• **Reading passage**
==================================================

The plain view doctrine alone, however, does not justify the seizure of the coins and currency. Once the officer becomes aware of the contraband or evidence, he must ordinarily obtain a search warrant in order to seize it. State v. Edsall, 385 So. 2d 207, 210 (La.1980). Two requirements must be satisfied before a warrantless seizure of evidence within a movable vehicle is authorized under the automobile exception of the search warrant requirement: (1) there must be probable cause to believe the vehicle contains contraband or evidence of a crime; and (2) there must be exigent circumstances requiring an immediate warrantless search. Chambers v. Maroney, 399 U.S. 42, 52, 90 S. Ct. 1975, 1981, 26 L. Ed. 2d 419 (1970). Obviously, the officer had probable cause to believe the coins and currency were inside the car since he had previously seen them in plain view. In addition, it is clear the officer had probable cause to believe the trunk of the automobile contained evidence linking the defendant to the armed robbery, since the description broadcast only minutes before had mentioned the perpetrator was armed with a rifle which had not yet been located.
*724 In addressing the issue of whether there were exigent circumstances, the defense argues the exigency of the situation had dissipated once the defendant was arrested and any subsequent search of the car should have been authorized by a warrant.

==================================================

• **Excerpted records**
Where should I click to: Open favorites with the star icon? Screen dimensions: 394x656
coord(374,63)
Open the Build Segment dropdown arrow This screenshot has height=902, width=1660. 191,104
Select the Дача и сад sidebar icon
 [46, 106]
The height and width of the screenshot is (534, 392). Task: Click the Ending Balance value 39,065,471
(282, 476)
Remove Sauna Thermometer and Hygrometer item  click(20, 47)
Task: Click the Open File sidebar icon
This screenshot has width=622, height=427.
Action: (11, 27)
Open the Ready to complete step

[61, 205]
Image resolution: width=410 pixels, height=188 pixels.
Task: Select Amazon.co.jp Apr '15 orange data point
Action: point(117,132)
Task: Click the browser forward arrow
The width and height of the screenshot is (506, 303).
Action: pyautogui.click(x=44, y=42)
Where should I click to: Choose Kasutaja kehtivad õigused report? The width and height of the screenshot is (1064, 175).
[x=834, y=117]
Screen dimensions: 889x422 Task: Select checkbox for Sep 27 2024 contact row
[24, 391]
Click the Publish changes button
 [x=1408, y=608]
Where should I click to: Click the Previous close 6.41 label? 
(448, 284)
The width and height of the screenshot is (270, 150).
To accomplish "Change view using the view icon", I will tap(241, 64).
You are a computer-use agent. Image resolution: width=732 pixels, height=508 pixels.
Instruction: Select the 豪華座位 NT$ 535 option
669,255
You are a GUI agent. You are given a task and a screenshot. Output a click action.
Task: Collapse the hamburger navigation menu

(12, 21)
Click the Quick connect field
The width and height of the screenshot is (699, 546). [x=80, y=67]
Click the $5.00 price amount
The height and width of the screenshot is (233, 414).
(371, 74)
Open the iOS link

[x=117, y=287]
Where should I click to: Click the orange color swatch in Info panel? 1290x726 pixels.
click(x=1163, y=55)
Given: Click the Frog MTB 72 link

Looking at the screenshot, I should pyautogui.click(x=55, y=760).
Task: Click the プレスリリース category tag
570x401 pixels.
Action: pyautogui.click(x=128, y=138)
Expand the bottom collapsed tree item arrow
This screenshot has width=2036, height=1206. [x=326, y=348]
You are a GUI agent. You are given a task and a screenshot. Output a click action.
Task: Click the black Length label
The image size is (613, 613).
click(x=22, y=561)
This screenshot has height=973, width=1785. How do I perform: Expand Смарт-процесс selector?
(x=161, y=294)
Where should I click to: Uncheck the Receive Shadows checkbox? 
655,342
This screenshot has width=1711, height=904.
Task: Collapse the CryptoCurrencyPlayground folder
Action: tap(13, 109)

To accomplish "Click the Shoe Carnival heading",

==================================================

• **Your tasks**
**A.** From the excerpt on warrantless vehicle seizures, list every reporter citation given for the cases it cites, including volume, reporter, and first page.
**B.** According to the excerpt on warrantless vehicle seizures, what was the perpetrator armed with according to the broadcast description?

• **Responses for each task**
**A.**
385 So. 2d 207
399 U.S. 42
90 S. Ct. 1975
26 L. Ed. 2d 419

**B.** A rifle, which had not yet been located.